Anyway, I obviously set this up wrong when I started writing. Two classes... right. The other, now, was my English class. Which is really more of a comp lit class. And, I guess just to fly in the face of almost every other non-BS class I've had here, it actually makes me happy. No, really... the people in it are cool, and we got to spend an hour and a half in the Reg's special collections looking at 250-year-old picture books full of etchings of Roman ruins and not discussing them so much as talking about them. I mean, we read something for last week and sat in class talking about the guy's "protracted freak-out" over one of the paintings he was describing. The language people use to talk about things makes such a huge difference. And this is a laid-back class where (gasp!) people are laid-back because they're cool, and not because they don't care to actually do the reading. It is, of course, full of English majors. Silly English majors.

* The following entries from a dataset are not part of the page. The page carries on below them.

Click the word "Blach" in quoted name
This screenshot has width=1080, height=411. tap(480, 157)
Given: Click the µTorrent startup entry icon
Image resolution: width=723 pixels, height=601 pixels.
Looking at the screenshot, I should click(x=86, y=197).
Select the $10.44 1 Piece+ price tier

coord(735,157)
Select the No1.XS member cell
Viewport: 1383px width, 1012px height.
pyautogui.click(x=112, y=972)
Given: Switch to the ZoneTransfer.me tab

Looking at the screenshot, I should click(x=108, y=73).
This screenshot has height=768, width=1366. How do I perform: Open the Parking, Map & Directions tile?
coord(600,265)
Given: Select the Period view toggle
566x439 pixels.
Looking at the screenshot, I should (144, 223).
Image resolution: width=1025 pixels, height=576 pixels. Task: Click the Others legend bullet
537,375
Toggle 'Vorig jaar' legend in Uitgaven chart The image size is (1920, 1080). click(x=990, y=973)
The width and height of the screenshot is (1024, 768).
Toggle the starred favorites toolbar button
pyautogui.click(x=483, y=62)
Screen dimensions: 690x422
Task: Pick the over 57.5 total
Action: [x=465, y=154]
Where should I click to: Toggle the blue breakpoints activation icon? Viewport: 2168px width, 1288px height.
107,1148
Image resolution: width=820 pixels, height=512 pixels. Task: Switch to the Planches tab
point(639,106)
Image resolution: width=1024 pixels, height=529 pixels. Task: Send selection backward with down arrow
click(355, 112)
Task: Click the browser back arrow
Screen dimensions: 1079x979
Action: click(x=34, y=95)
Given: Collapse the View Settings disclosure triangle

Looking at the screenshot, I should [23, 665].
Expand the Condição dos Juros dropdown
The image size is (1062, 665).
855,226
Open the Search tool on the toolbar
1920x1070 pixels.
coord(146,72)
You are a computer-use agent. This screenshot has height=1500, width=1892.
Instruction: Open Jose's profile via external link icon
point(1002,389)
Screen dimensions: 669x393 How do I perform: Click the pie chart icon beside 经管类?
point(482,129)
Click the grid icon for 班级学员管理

Oh, and in the 18th century the cool thing to do, if you were well-off enough to do it, was to have ruins reconstructed in your garden. This really confused my instructor (who isn't a full professor and thus doesn't want to be called one). I, on the other hand, think this would be really cool. If I'm ever rich enough to be randomly eccentric, it's totally something I'd do. I mean, the books even had measurements. I'd be so easy to re-create some of the ruins of Palmyra or wherever as they were in 1750 or so. And that'd be awesome.
(And ah-HA, this is the other song I was looking for for my random Songs About California list. There are actually quite a few in my library, for a reason that had nothing to do with conscious choice.)